In 1865, Eliot was working with the Western Sanitary Commission to build a statue of Lincoln. The funding for an Emancipation Memorial featuring a statue of Lincoln had begun with a $5 donation from a former slave, Charlotte Scott, from Virginia. All initial funds raised were donations from freedmen and U.S. Colored Troops. They were held in trust for them by the Western Sanitary Commission, a St. Louis-based volunteer war relief agency. Thomas Ball made an acceptable model in 1865, but Eliot's group wanted a real freedman to pose for it. In 1869, Eliot gave Ball a photo of Alexander, and he was chosen as the model.
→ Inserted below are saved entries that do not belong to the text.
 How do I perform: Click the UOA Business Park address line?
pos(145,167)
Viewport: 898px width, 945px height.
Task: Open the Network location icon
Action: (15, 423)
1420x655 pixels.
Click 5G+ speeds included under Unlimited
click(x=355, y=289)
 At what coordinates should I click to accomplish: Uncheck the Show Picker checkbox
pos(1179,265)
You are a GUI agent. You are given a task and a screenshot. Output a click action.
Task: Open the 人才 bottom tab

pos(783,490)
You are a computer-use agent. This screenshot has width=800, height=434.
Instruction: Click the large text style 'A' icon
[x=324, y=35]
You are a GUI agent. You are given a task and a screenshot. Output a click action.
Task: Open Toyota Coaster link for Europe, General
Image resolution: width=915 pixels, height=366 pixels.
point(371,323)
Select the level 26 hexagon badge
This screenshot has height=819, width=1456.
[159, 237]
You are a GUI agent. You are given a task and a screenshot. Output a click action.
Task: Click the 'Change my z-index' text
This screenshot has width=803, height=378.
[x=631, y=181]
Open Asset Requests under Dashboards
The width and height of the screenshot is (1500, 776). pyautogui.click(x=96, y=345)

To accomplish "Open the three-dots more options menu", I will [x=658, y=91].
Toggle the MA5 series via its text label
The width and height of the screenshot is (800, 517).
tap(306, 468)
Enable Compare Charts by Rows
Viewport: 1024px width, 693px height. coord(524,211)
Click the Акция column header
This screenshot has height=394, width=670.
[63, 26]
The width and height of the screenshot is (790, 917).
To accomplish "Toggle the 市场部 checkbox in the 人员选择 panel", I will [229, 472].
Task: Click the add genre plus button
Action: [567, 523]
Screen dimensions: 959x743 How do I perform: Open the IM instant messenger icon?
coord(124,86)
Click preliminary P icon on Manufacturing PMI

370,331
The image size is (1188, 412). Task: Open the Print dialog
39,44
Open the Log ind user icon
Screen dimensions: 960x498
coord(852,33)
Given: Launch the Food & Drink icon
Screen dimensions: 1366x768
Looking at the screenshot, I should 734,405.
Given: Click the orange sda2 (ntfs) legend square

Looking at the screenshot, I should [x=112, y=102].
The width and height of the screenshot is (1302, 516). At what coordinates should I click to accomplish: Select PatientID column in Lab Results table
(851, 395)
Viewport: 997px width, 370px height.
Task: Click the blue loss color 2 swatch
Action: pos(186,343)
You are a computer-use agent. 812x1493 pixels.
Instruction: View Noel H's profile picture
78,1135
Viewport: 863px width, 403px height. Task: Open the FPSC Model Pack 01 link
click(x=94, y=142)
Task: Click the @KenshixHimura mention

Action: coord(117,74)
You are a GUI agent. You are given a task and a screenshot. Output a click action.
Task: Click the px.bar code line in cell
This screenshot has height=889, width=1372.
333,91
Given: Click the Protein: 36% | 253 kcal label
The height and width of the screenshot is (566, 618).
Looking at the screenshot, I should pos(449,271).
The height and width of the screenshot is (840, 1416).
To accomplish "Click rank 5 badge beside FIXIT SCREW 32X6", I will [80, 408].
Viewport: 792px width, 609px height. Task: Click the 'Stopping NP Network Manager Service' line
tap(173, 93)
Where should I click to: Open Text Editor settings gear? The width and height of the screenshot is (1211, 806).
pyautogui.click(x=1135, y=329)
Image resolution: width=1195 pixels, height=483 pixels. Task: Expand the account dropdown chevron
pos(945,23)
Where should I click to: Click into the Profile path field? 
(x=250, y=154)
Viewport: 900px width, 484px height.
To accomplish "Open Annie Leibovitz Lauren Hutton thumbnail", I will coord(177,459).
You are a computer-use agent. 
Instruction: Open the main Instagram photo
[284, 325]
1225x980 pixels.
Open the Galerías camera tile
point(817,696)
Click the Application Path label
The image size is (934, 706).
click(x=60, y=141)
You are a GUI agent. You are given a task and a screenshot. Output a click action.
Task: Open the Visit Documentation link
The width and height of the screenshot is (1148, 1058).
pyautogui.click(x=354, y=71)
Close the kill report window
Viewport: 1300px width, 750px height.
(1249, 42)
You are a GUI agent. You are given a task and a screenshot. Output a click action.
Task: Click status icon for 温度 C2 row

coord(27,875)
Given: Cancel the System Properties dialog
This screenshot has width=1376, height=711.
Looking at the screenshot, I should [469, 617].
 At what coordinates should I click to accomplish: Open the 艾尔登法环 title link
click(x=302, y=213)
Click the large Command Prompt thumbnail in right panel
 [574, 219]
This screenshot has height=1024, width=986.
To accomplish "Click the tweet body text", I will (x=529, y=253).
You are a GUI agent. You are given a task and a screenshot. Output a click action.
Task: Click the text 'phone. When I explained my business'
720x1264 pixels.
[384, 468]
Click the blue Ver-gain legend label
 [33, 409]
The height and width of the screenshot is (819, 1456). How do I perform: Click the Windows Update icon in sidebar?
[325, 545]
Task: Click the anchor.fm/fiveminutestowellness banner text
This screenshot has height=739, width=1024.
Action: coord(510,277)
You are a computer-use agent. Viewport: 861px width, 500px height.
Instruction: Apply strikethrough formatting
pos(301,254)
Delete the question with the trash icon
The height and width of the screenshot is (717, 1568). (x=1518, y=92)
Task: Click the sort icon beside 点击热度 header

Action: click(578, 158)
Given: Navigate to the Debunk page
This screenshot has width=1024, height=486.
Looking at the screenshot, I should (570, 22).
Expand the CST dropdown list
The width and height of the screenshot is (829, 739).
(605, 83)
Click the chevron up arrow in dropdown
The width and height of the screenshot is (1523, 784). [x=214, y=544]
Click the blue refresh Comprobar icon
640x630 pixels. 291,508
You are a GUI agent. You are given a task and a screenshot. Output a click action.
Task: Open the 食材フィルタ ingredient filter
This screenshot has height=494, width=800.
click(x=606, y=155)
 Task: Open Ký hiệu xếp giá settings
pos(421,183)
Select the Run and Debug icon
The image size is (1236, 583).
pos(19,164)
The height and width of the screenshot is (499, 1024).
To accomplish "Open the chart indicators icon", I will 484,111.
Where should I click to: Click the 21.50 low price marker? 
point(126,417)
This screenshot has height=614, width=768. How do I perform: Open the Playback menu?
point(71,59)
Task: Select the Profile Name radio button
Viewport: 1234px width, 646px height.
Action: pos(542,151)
In 1876, the statue was unveiled, with many notable people in attendance, including President Ulysses S. Grant, members of his cabinet, Supreme Court justices, other government figures, and Frederick Douglass, another former slave. However, neither Alexander nor Eliot was present.

== Death and aftermath ==
Archer Alexander died in St. Louis, Missouri, on December 8, 1879. His funeral was held in his church, which was across from his home, Washington Metropolitan A.M.E. Zion Church. Alexander was buried in a common lot and unmarked grave at St. Peters U.C.C. Cemetery on Lucas and Hunt in Normandy, Missouri. The burial site was added to the Underground Railroad Network to Freedom in 2024.

According to DNA research, boxer Muhammad Ali was a great-great-great-grandson of Alexander.